_PASSAGE GIVEN_
'''

Amplify
Berlin
8
Mentor

Andi Toma

Mentees

Big Daddy Mugglestone

Sissi Rada

Interview

Big Daddy Mugglestone & Sissi Rada

Meet the May 2019 residents of Amplify Berlin: Big Daddy Mugglestone (Aaron Snyder) & Sissi Rada (Sissi Makropoulou), who’ve spent the month working with their mentor Andi Toma of Mouse On Mars.

The mentees have interviewed each other revealing more about their practice, their inspirations and some personal reflections on lies, luxury and loneliness.

Aaron Snyder AKA Big Daddy Mugglestone is a Berlin-based musician, producer and performer. Born in Denver, Colorado, Mugglestone started playing the drums and recording on his 4-track at the tender age of 12. An interest in world music and marginalized cultures led him to study Ethnomusicology at Indiana University. In 2004, Mugglestone founded VALIS Records to publish and promote his music and musings. Since moving to Berlin, he has been involved in many different projects involving the interplay between machines, the human brain and contextualized space—but he still likes to sings those sad old songs and give strangers unsolicited fashion advice.

'''

_OBJECTIVE A_
Answer these from the Amplify Berlin page:
(i) Who mentored the May 2019 residents, and what group is he from?
(ii) What subject did Big Daddy Mugglestone study, and at which university?
(iii) In what year did he found VALIS Records?
_OBJECTIVE B_
Write the next part of the Amplify Berlin page, starting after its last sentence.

_COLLECTED DATA_

'''

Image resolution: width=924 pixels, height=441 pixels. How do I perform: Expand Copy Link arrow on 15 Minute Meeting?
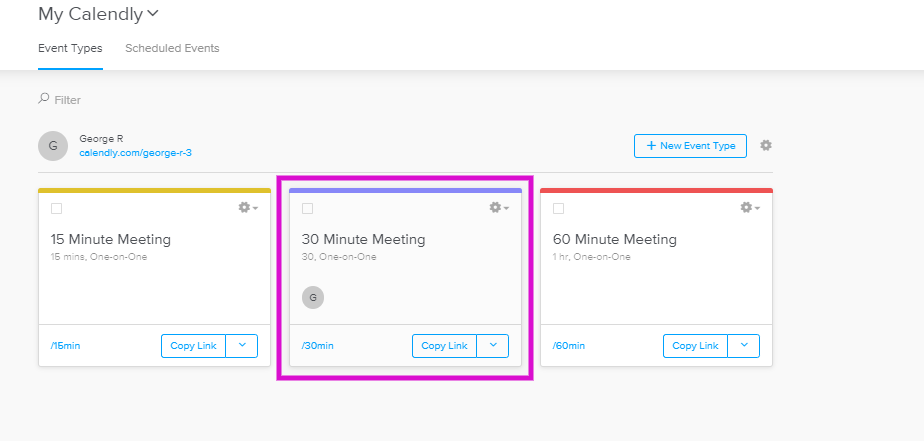[242, 345]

'''

_TASK OUTPUT A_
(i) Andi Toma, of Mouse On Mars.
(ii) Ethnomusicology, at Indiana University.
(iii) 2004.

_TASK OUTPUT B_
Athenian harpist Sissi Makropoulou AKA Sissi Rada celebrates music in a multi-faceted, but still very personal way. Living and working in Berlin, she collaborates with orchestras such as the Berliner Philharmoniker, the Deutsche Oper and MusicAeterna. As a solo harpist she has won numerous prizes (2007 5th Dutch Harp competition; 2010 Young Soloists competition in Athens). As a composer, she is especially active in the world of Dance Theater. Under the pseudonym Sissi Rada, she is active in the electronic scene as a singer, producer, lyricist and writer of various blogs and magazines. She has collaborated with David August, Deerhoof, Lena Platonos, Kadebostany and performed in festivals auch as the Berliner Festspiele, Electronic Beats Festival, Xjazz and Reeperbahn.

Big Daddy Mugglestone: When was the first time you successfully lied to someone and how did it make you feel?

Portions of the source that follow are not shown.